The one person who would have appreciated my fishing tales this year more than anyone else was my Dad. Unfortunately, my family lost him to cancer in early August. He was diagnosed with a terminal form of cancer in February and I was still hoping he and I could have gone out one last time. It never did happen and towards the end even my stories weren’t registering with him anymore. After his death my desire to go fishing went right out the door. It just didn’t feel right going out knowing I couldn’t call him afterwards or send him any pictures. I just couldn’t see the point of going. If I couldn’t share the experience with him why bother? When I told him about my first steelhead on a fly I tied he was so excited. All he talked about was how when he got his strength back we would both go fishing for them on the AuSable. That never did happen and every time I go fishing now I can’t help but think about those lost opportunities. It still bothers me to this day and it’s the main reason why I go fishing by myself. I really don’t want to share the experience with anyone else. My father shared so much with me my whole life and now that I am getting to try things I have only dreamed of, I can’t share it with him. Hopefully it will get better in 2016.

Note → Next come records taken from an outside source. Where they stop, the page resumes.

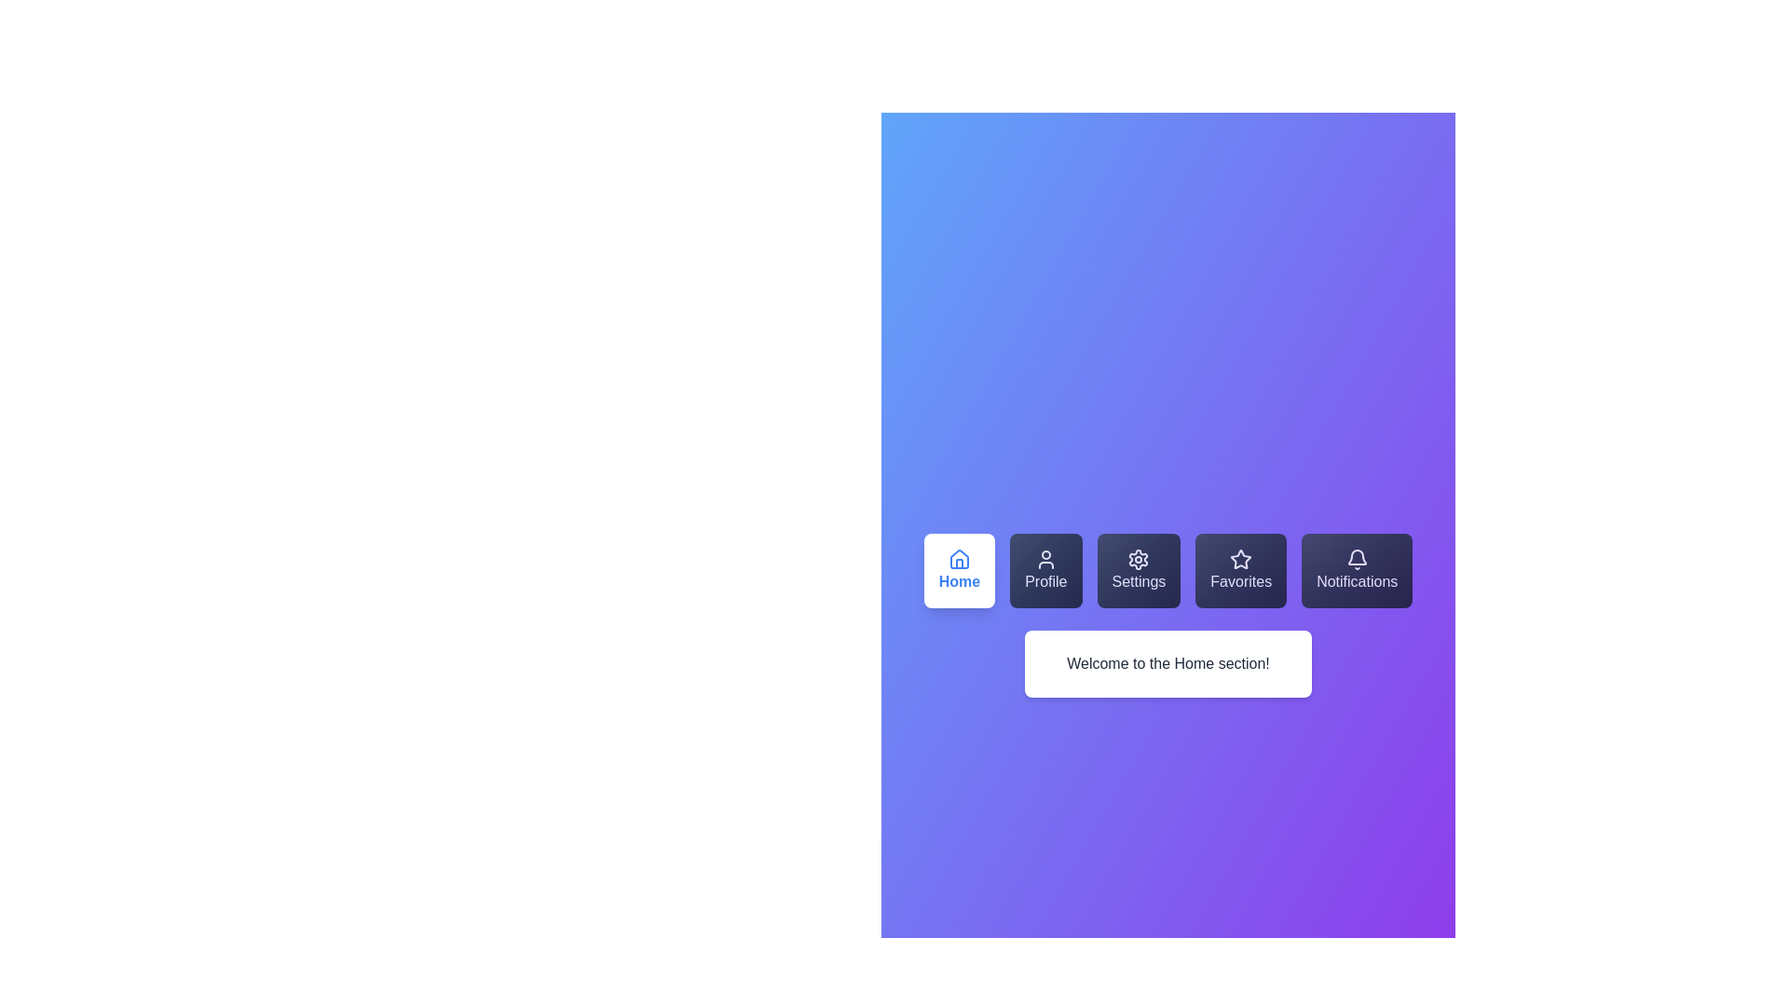  I want to click on the Notifications button, which is a rectangular button with a gradient background and a white bell icon, located on the far right of a row of buttons, so click(1357, 570).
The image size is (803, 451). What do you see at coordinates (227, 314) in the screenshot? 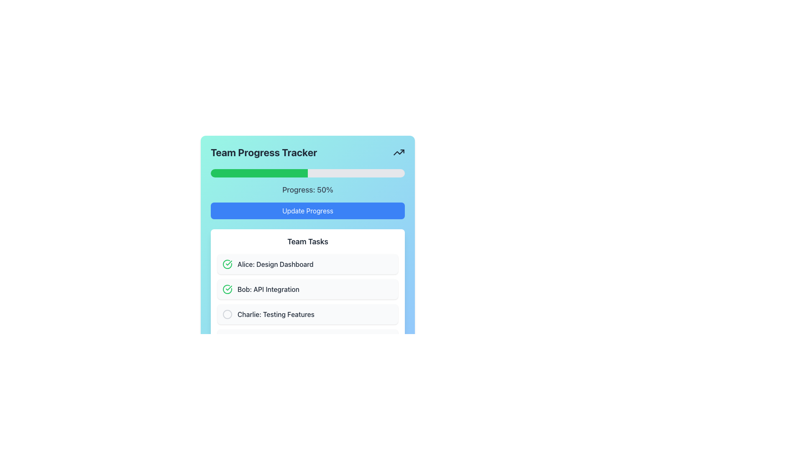
I see `the circular icon with a light gray border located in the 'Charlie: Testing Features' row of the 'Team Tasks' section` at bounding box center [227, 314].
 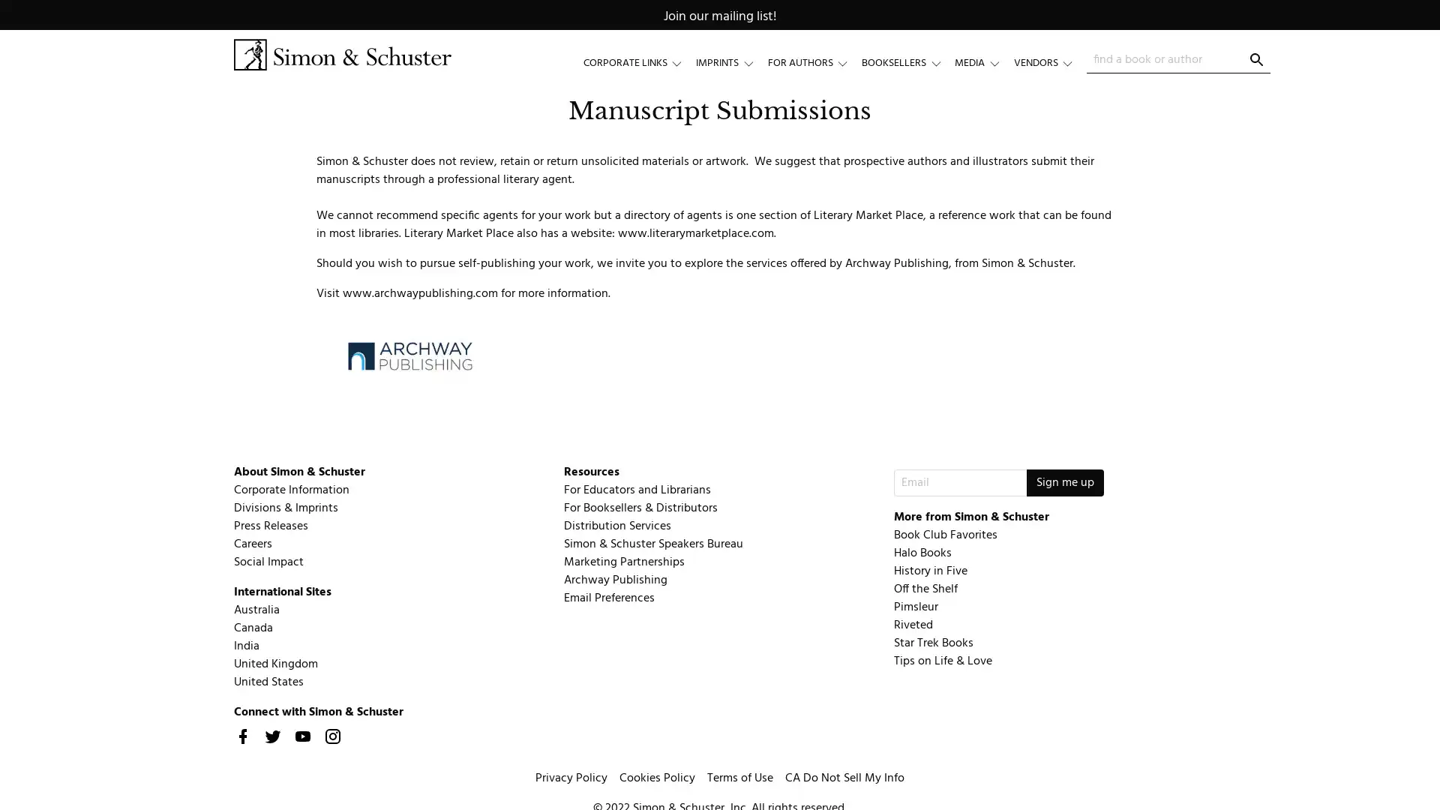 I want to click on FOR AUTHORS, so click(x=813, y=62).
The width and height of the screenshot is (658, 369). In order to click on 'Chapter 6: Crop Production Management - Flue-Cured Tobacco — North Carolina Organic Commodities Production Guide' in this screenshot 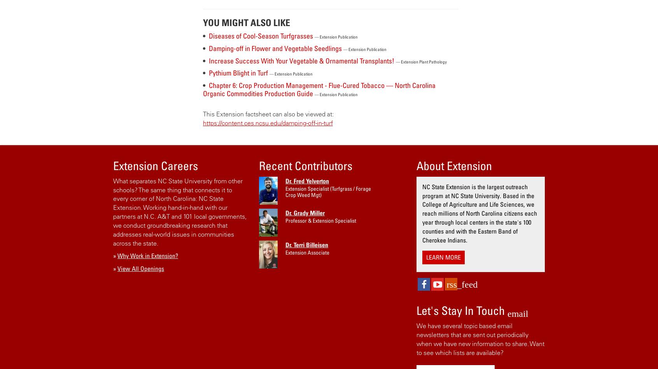, I will do `click(319, 89)`.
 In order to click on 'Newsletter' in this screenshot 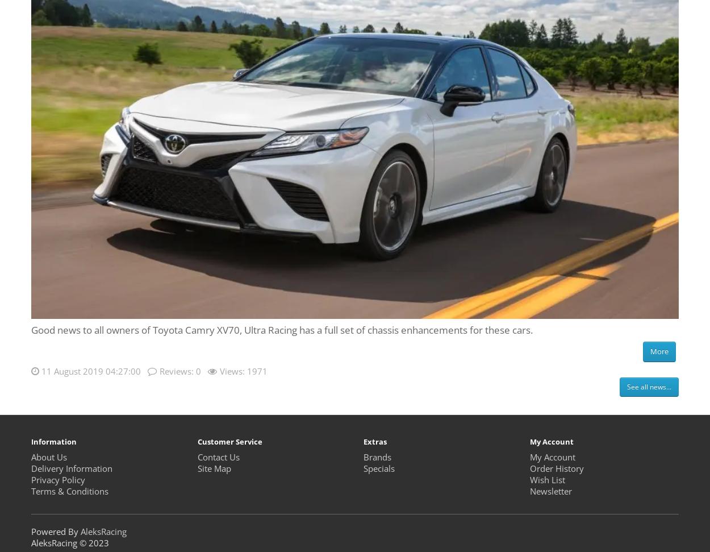, I will do `click(530, 490)`.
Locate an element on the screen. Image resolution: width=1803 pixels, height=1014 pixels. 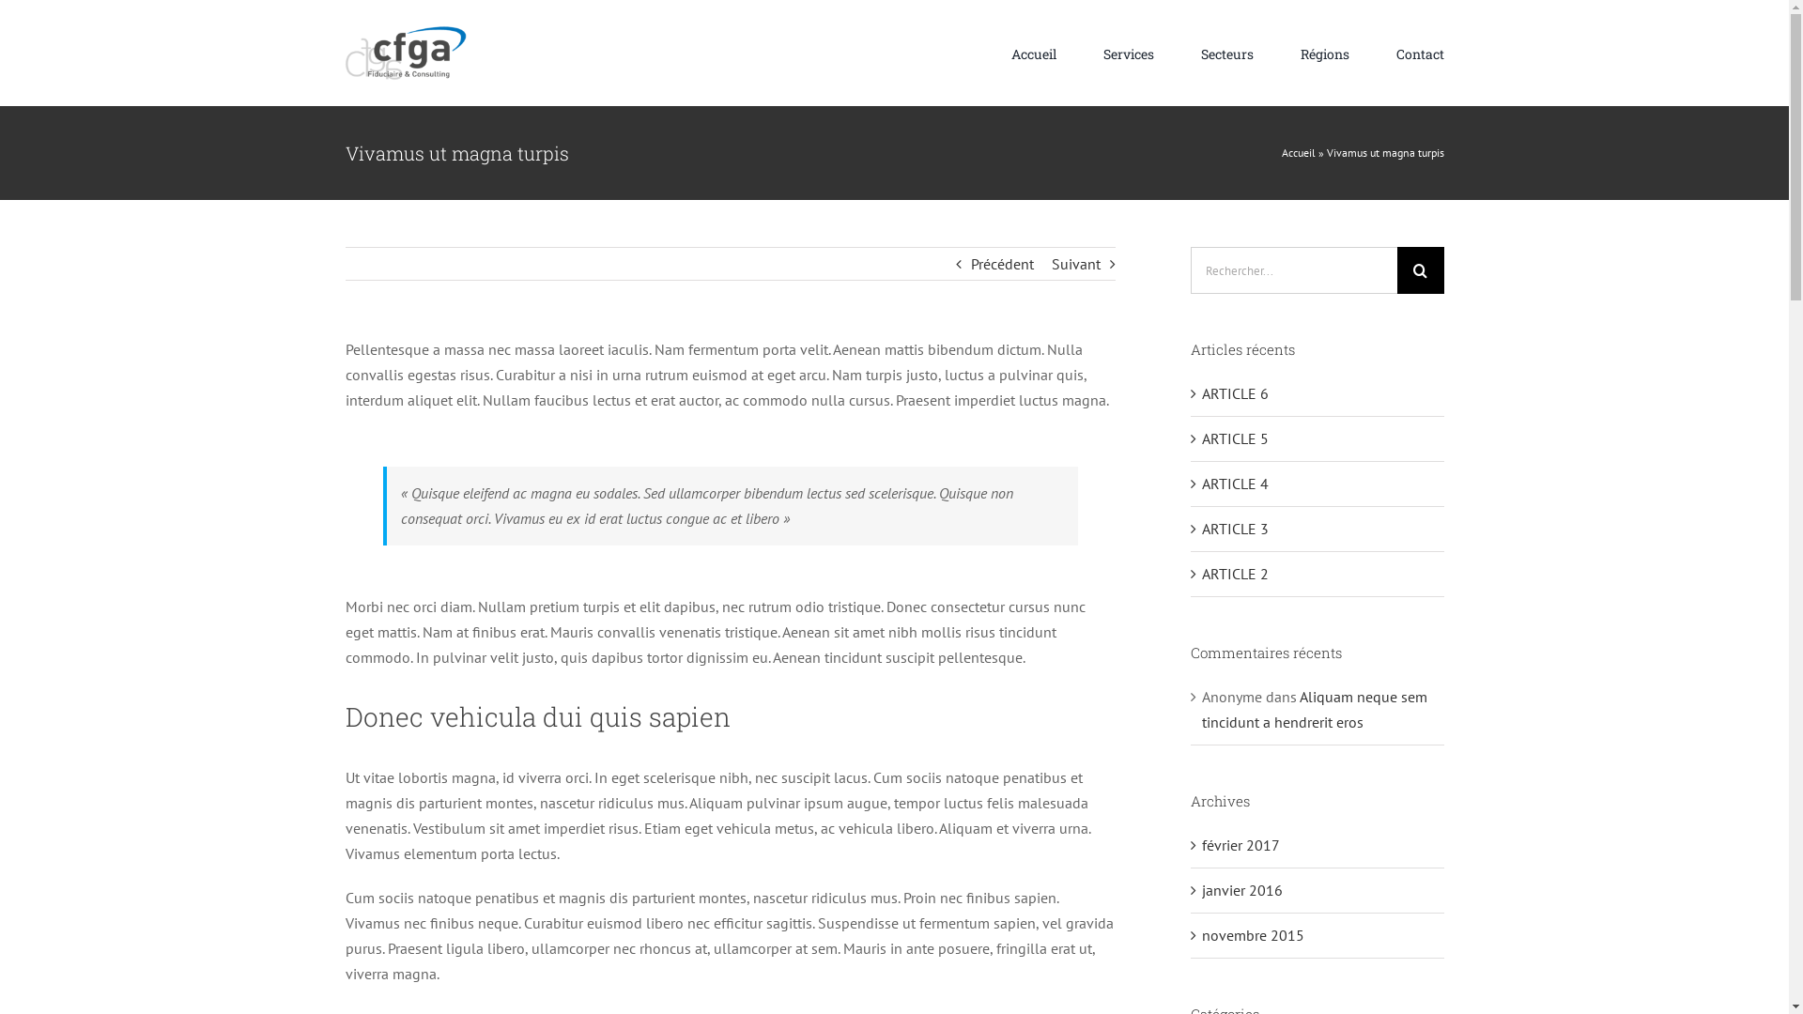
'ARTICLE 4' is located at coordinates (1235, 483).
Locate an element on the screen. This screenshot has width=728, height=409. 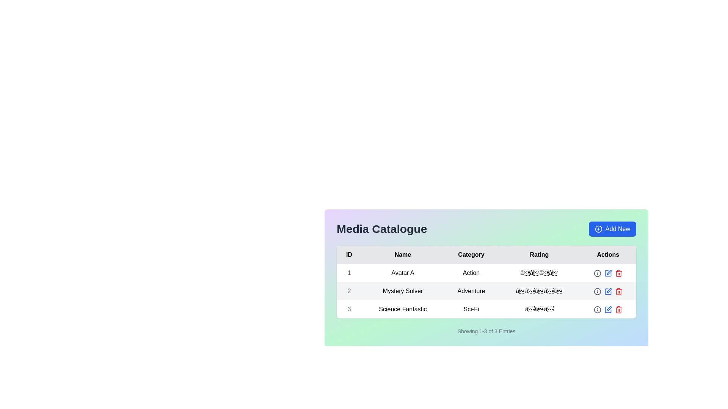
the informational icon button located in the 'Actions' column of the 'Mystery Solver' entry in the 'Adventure' category is located at coordinates (596, 291).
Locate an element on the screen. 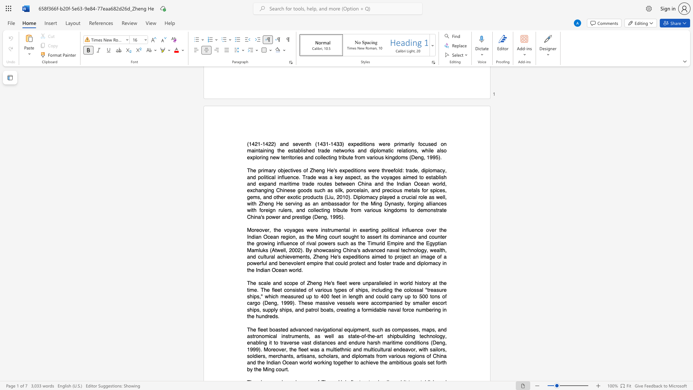 This screenshot has height=390, width=693. the subset text "rious ty" within the text "various types" is located at coordinates (320, 289).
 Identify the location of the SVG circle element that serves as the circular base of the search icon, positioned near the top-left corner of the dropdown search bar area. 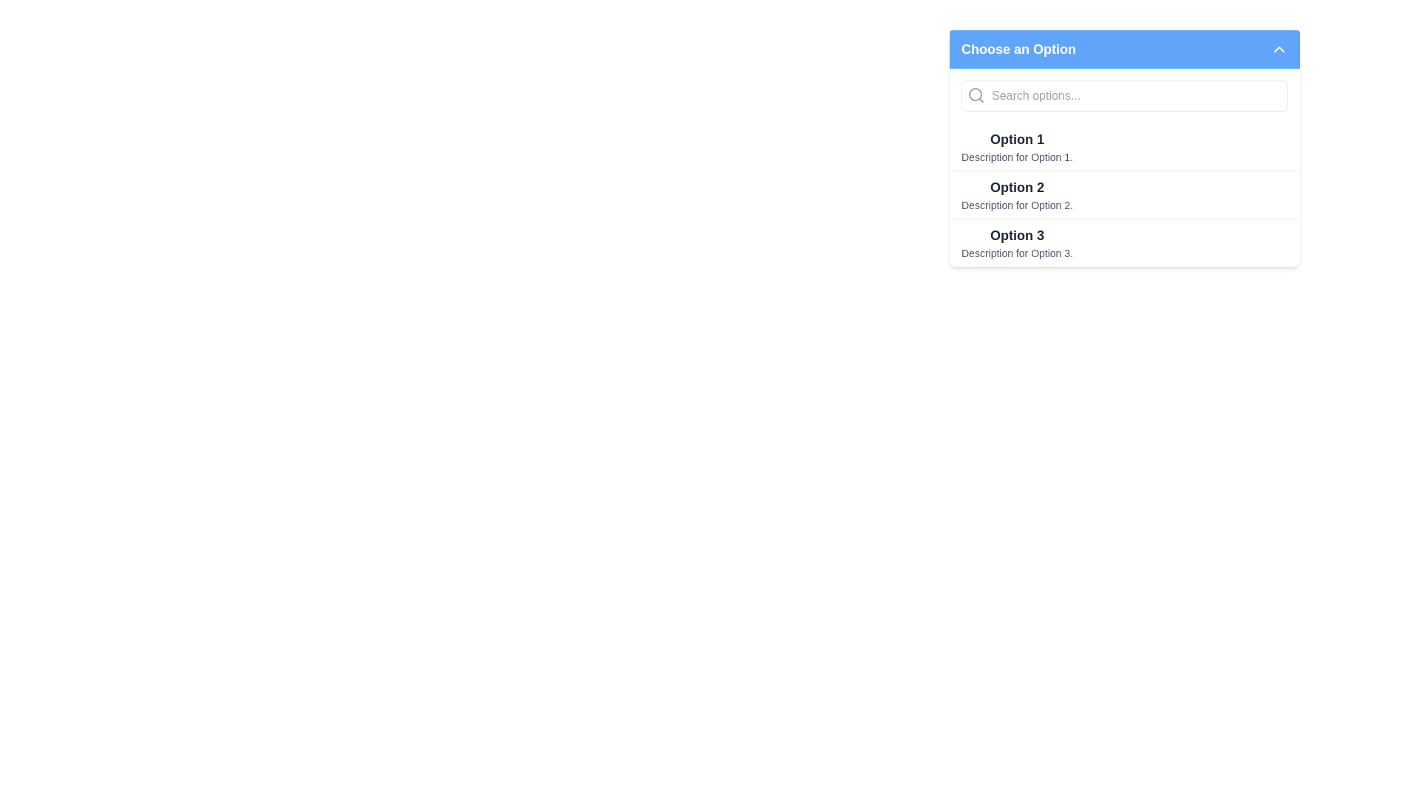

So to sum up 2015 it was the best of times and the worst of times. I caught fish, I lost fish and I lost my lifetime fishing partner. I did manage to learn a few things along the way. Understanding what to do depending on water clarity is huge. Daiichi hooks are ridiculously sharp. Wool gloves and spey casting do not go well together and most importantly……if you have a chance to go fishing with your father, do it.